La collaboration entre écrivains et artistes visuels mus par un projet commun donna lieu, dans l’entre-deux-guerres, à ce que l’on appelle généralement « Livre surréaliste » (H. Béhar, R. Riese Hubert, L. Lang). Depuis la quête d’un « Livre sur les peintres » imaginé en 1918 par Aragon, Breton et Soupault mais jamais réalisé – il s’agit de fait d’un livre fantôme –, l’idée de co-création, de faire dialoguer deux moyens d’expression différents se vit érigée en principe créateur de bon nombre de couples d’écrivains/artistes avant-gardistes, et ce bien au-delà des années 1920-30. Il suffit de penser à Facile d’Éluard et de Man Ray, à Aveux non avenus de Claude Cahun et Moore, à La Maison de la peur de Leonora Carrington et Max Ernst ou, dans le domaine belge, aux Naturels de l’esprit de Paul Colinet et Suzanne Van Damme.

En rupture avec la pratique de l’illustration propre aux éditions bibliophiliques du XIXe siècle, les avant-gardes historiques, notamment le Surréalisme, s’appliquèrent à repenser l’espace du livre en termes de collaboration et de dialogue intermédial. Le livre est alors perçu comme un lieu d’échange et d’expérimentation, comme un objet d’investigation de regards croisés : entre l’écrivain et l’artiste, entre les mots et les images ; il s’apparente à un « creuset » (Y. Peyré) où peuvent cohabiter, se croiser et se défier l’écriture et l’art selon diverses modalités de collusion et de collusion (E. Adamowicz). Ces nouvelles formes d’imbrication du textuel et du pictural, souvent sur la double page voire sur la même page, se situent en effet bien au-delà de la tradition du livre illustré cher aux siècles précédents. La pratique collaborative s’exprime de diverses manières : en partenariat selon l’éthique de l’amitié entre artistes dont l’aboutissement est une œuvre signée à deux ; ou en androgynie créatrice selon le principe du dédoublement de l’écrivain en artiste visuel, et vice versa.

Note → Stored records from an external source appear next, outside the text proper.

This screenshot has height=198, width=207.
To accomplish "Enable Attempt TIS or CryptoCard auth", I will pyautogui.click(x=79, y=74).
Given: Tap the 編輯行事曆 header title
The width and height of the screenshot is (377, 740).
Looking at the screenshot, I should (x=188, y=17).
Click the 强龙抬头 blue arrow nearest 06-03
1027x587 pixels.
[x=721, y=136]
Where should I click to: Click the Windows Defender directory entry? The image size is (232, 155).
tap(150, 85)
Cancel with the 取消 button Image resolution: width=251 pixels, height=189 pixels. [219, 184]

Notre section se donne pour but de réfléchir sur la notion de partage (entre les créateurs, les arts et les médias, le livre et le lecteur) et d’explorer la diversité des rapports qu’entretiennent le textuel et le visuel dans l’objet livre avant-gardiste. La reconfiguration du médium livre soulève un certain nombre de questions auxquelles il s’agira de répondre : 1° De quelle nature est la collaboration entre auteur et artiste plasticien ; qui est à l’origine de la démarche collaborative, selon quel protocole de création ; et, concrètement, comment fonctionne la répartition des tâches ? 2° Par quels moyens analyser le dispositif texte/image ; comment lire ces œuvres hybrides ? 3° Qu’en est-il de l’ancienne division entre arts de la présentation (l’image) et ceux de la représentation (l’écriture) ; comment est gérée la frontière entre deux régimes de signification qui recourent à des langages différents ?

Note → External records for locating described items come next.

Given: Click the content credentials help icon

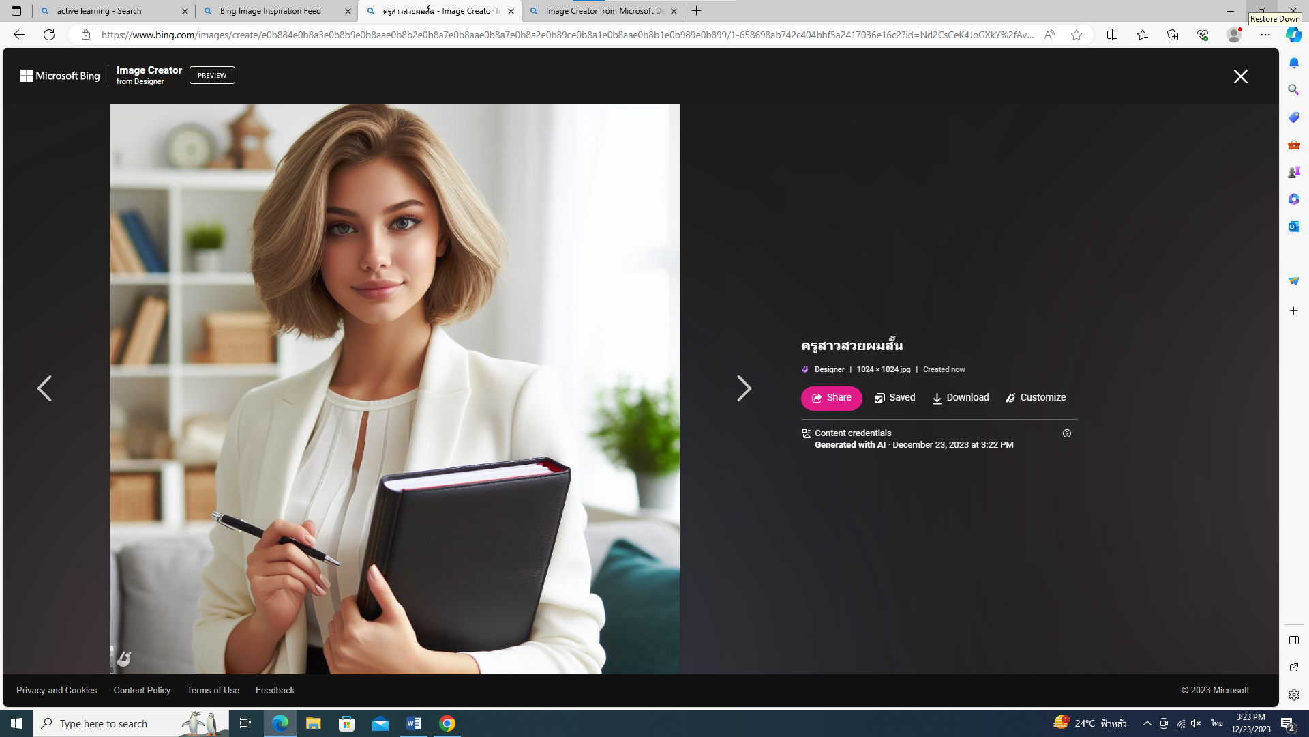Looking at the screenshot, I should 1067,433.
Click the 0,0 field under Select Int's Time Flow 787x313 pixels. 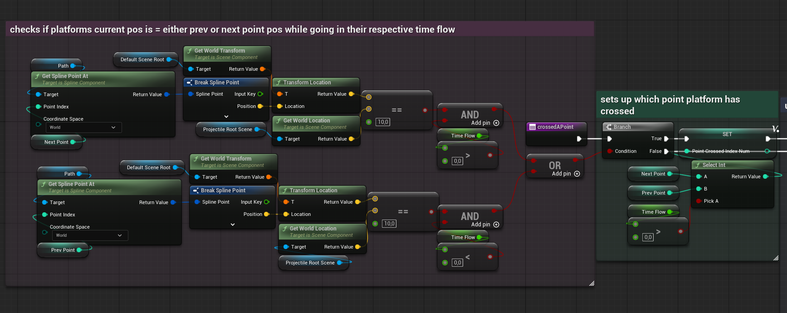click(x=648, y=237)
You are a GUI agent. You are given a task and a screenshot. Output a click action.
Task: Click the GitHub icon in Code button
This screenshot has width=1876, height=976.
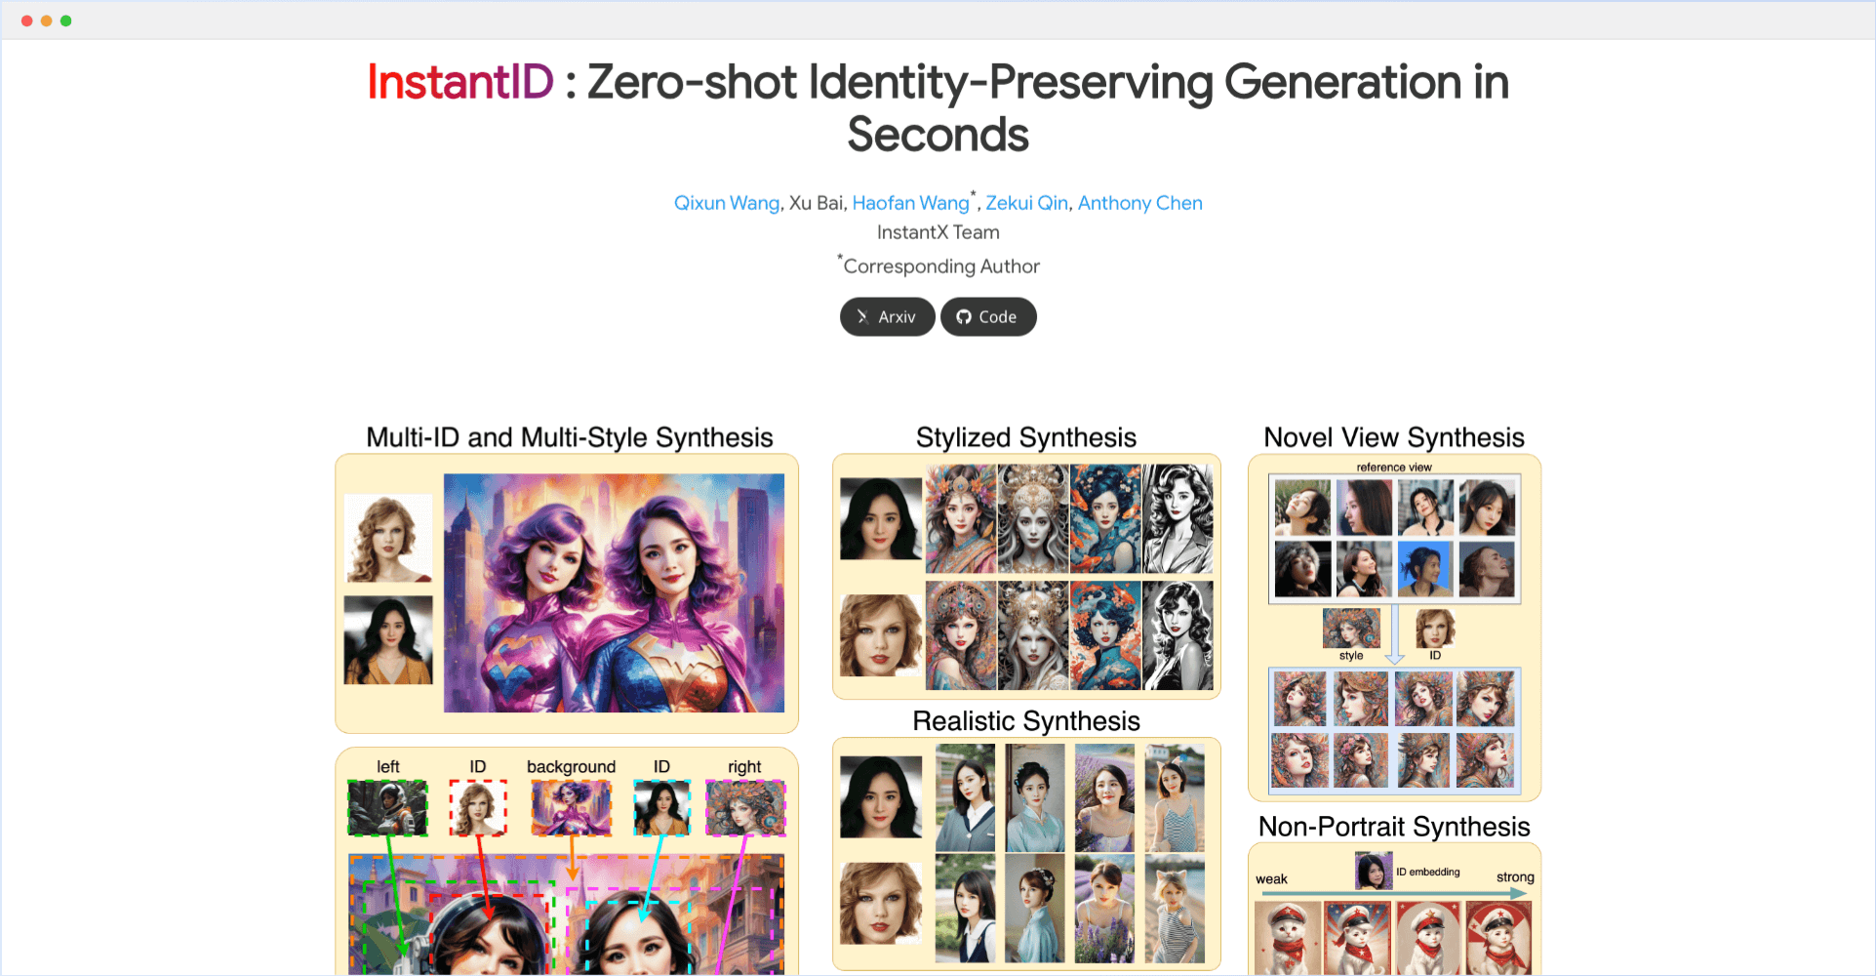tap(964, 317)
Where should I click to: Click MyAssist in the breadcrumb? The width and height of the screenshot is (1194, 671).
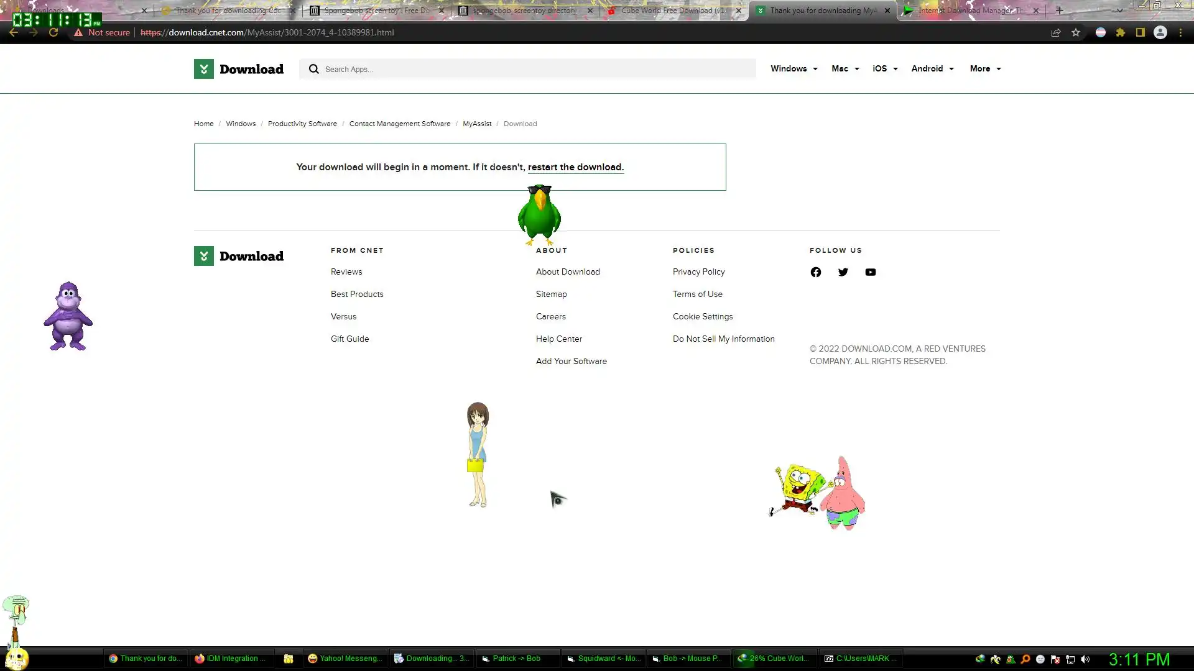click(476, 124)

Alexandra Arvisais (Université de Montréal et Université Lille 3 ; doctorante), « Étrangeté photolittéraire : Le Cœur de Pic de Lise Deharme et Claude Cahun »

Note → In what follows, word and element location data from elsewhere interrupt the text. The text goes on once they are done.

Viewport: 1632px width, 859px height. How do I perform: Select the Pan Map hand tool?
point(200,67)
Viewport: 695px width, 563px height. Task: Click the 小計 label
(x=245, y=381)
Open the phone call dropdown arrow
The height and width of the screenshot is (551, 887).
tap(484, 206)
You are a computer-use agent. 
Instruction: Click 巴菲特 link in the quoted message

La déclaration d’André Breton, dans Le surréalisme et la peinture, prônant que les livres illustrés devraient délaisser le dessin pour la photographie, encourage une multiplication des formes du livre surréaliste. Les surréalistes qui favorisèrent ce média l’adaptèrent à leur esthétique en recourant à diverses techniques pour reproduire une vision du réel comportant une part d’onirique (Edwards, 2008). Ces ouvrages, qui appartiennent à ce qu’il est désormais convenu d’appeler, dans le domaine des rapports texte/image, la photolittérature, sont le plus souvent produits en collaboration entre un auteur et un photographe. Ainsi en est-il du Cœur de Pic (1937) de Lise Deharme et Claude Cahun, un livre de poèmes « pour les enfants » écrits par Deharme, parmi lesquels s’insèrent les tableaux photographiques de Cahun. La démarche commune des deux femmes explore les points de convergence et de divergence (Adamowicz, 2012) entre deux médias, écriture et photographie, dans la création d’un « livre d’images » qui tend les « pièges des belles histoires » (Éluard, préface de Cœur de Pic). Des planches photographiques qui hybrident réalité – qualité traditionnellement attribuée au médium photographique – et imagination, rehaussée par la mise en scène d’objets, se distille un parfum d’étrangeté, auquel se joint la douce irrationalité de l’enfance de Pic présentée dans les poèmes.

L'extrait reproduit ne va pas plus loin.